Selected extract:
§
My wife and I were looking for some shoes and we approached a small shop on the island. It was a hole-in-the-wall among a row of other little shops. The woman behind the counter watched as we picked things up, and her daughter worked beside her, restacking whatever we set down and disturbed. Nothing had a visible price, so every purchase began as a conversation.
She was Black, as were many of the people we encountered in Roatán, which was part of why we came. I speak Spanish. I've been learning the language over the last three years or so, and I admit I was a little proud of it, but it bought me nothing. Absolutely nothing at all. She had us clocked as tourists before I opened my mouth, because we were tourists, and because you stick out whether you open your mouth or not.
She said fifty American dollars for the hat and the knockoff Crocs together. Fifty was a number for tourists, and she and I both knew it, so I did the thing I never do when I travel: I pushed back and named a lower number. My wife was easy about all of it, right there beside me, and we landed at forty, still not that much lower.
§
Dataset records:

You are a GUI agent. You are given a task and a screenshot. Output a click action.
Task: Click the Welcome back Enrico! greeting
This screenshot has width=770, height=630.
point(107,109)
§
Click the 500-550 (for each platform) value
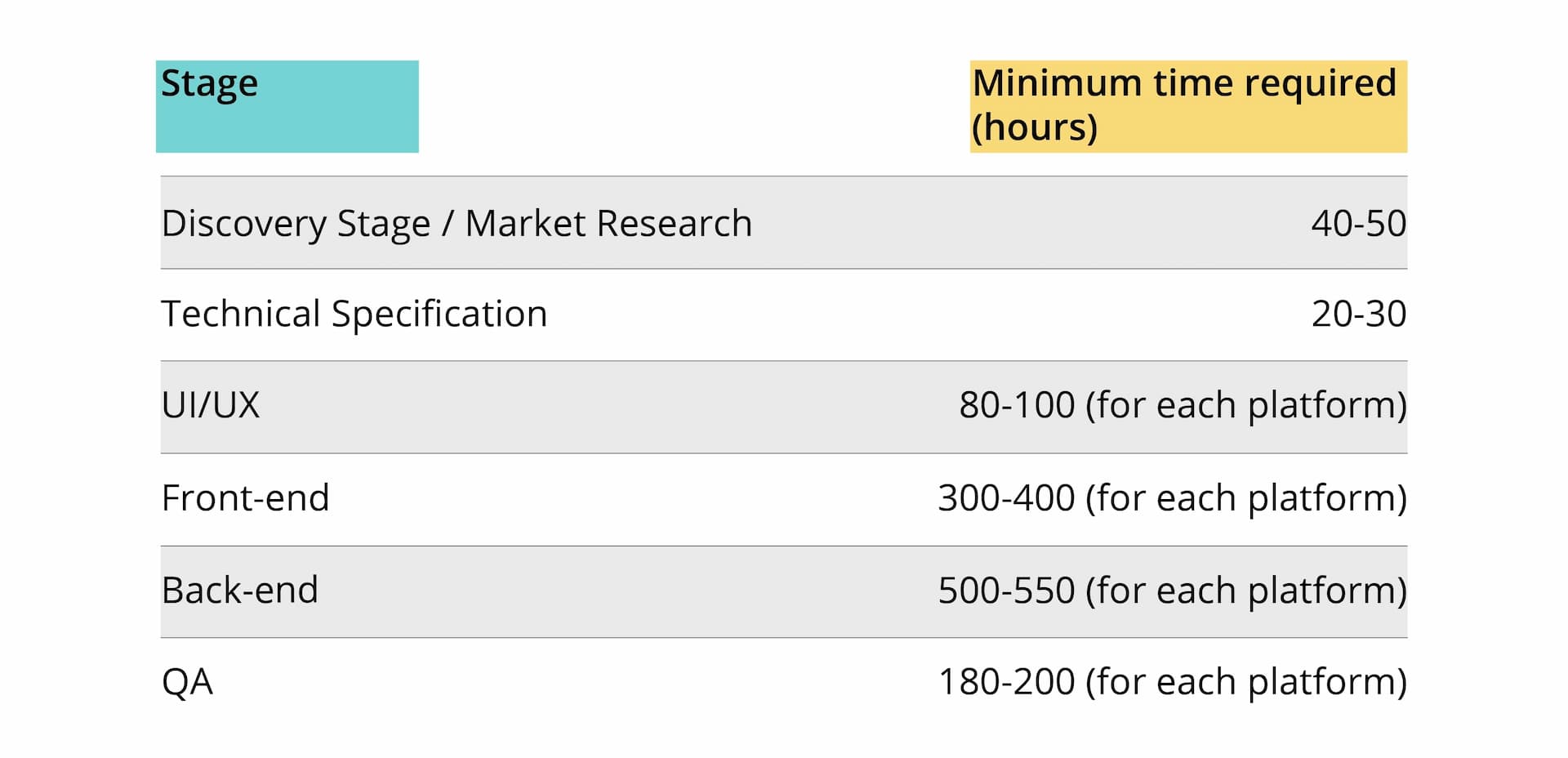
§
Goal 1:
Answer these about the Roatán shoe-shop story:
(a) What did the daughter do with the things the couple set down?
(b) About how long has the narrator been learning Spanish?
(c) What price did they finally settle on?
Goal 2: In the Roatán shoe-shop story, repeat word for word the part that opens with the words containing "My wife and" and closes with "as a conversation.".
Goal 3: Carry on the Roatán shoe-shop story, starting after its last sentence.
You won't need either block of lines for any of this.

Output 1:
(a) She restacked whatever they set down and disturbed.
(b) Over the last three years or so.
(c) Forty dollars.

Output 2:
My wife and I were looking for some shoes and we approached a small shop on the island. It was a hole-in-the-wall among a row of other little shops. The woman behind the counter watched as we picked things up, and her daughter worked beside her, restacking whatever we set down and disturbed. Nothing had a visible price, so every purchase began as a conversation.

Output 3:
Then I put the hat back, because I didn't need it and never had. So forty for two became twenty-five for one pair of knockoff Crocs. Less money in her hand, no upsell. The deal I had pushed us toward, if you'd even call that a deal.
It's okay, my wife said, putting no weight on it. Just put the hat back.
The woman turned to her daughter and said quietly, in Spanish: No dejes que perdamos esa venta.
Don't let us lose that sale.
I don't know whether she knew I understood her, but I laughed a little on the inside, kept it off my face, and still felt like I had done something wrong. Not like I had gotten a bad deal. Like I had sinned somehow, though I could not have told you against what.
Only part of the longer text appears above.